Question

a function and one of its factors is given. use synthetic division to determine another factor.
$k(x) = 4x^3 + 7x^2 - 11x - 5$; $4x - 5$
a $-4x^2 - 12x - 4$
b $-4x^2 + 12x + 4$
c $4x^2 - 12x + 4$
d $4x^2 + 12x + 4$

Explanation:

Step1: Find the root for the factor \(4x - 5\)

Set \(4x - 5 = 0\), then \(x=\frac{5}{4}\).

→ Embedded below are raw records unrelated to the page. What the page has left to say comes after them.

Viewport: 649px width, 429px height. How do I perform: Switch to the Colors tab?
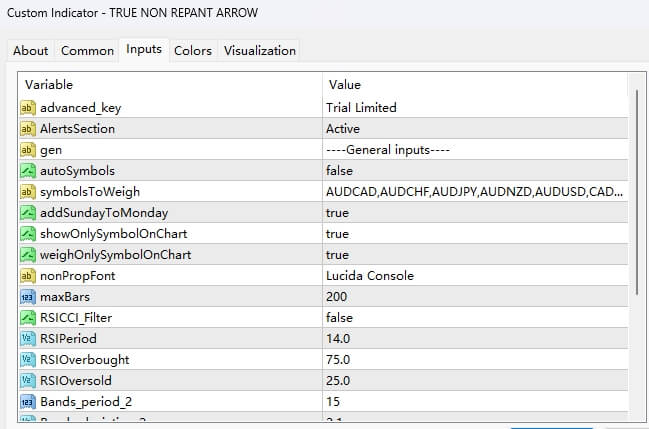[193, 51]
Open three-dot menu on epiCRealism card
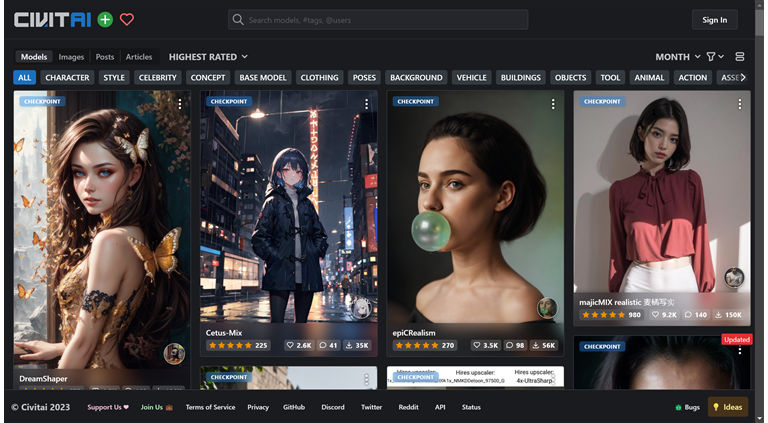 pos(553,103)
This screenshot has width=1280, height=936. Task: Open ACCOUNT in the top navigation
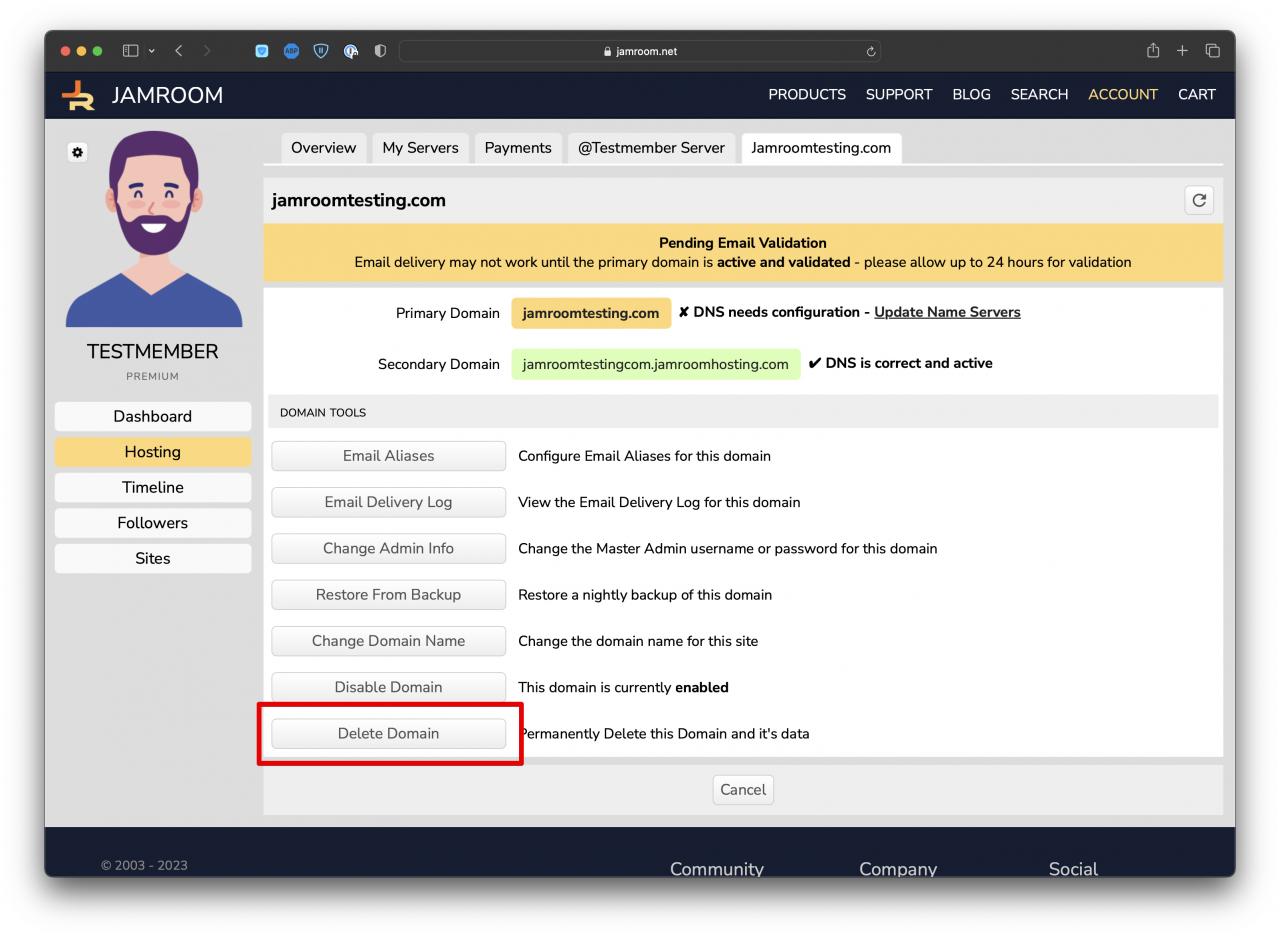[1122, 95]

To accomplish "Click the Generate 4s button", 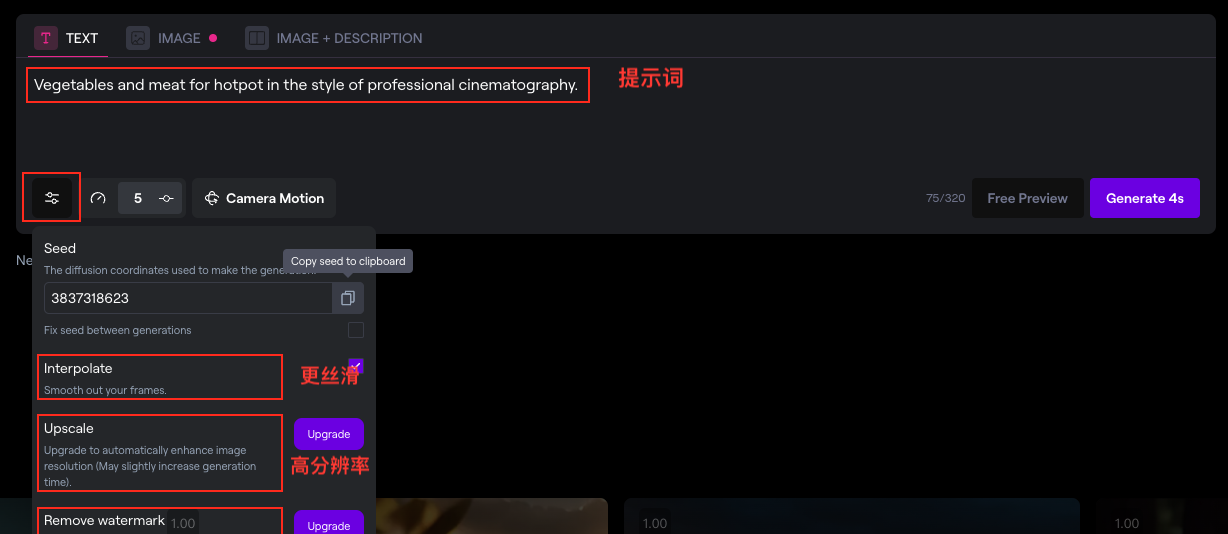I will 1145,198.
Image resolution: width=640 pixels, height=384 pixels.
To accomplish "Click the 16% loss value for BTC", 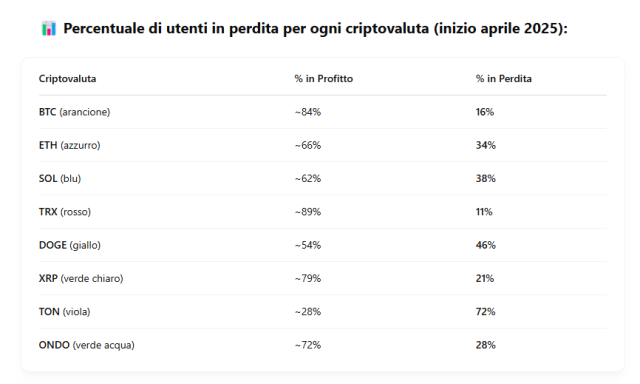I will pos(484,112).
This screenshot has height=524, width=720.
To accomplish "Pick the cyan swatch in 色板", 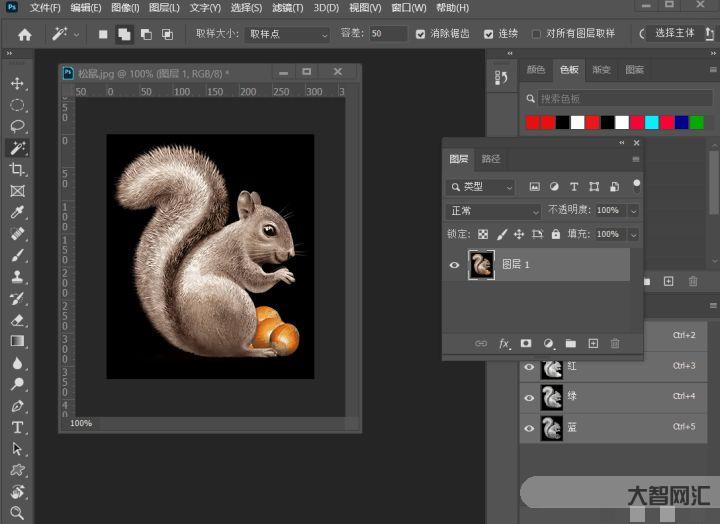I will 652,122.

Step2: Set up synthetic division

The coefficients of \(k(x)=4x^{3}+7x^{2}-11x - 5\) are \(4,7,-11,-5\). We use synthetic division with root \(\frac{5}{4}\):
\[

$$\begin{array}{r|rrrr} \frac{5}{4} & 4 & 7 & -11 & -5 \\ & & 5 & 15 & 5 \\ \hline & 4 & 12 & 4 & 0 \\ \end{array}$$

\]
The numbers at the bottom (excluding the last zero) are the coefficients of the quotient polynomial. So the quotient is \(4x^{2}+12x + 4\).

Answer:

D. \(4x^{2}+12x + 4\)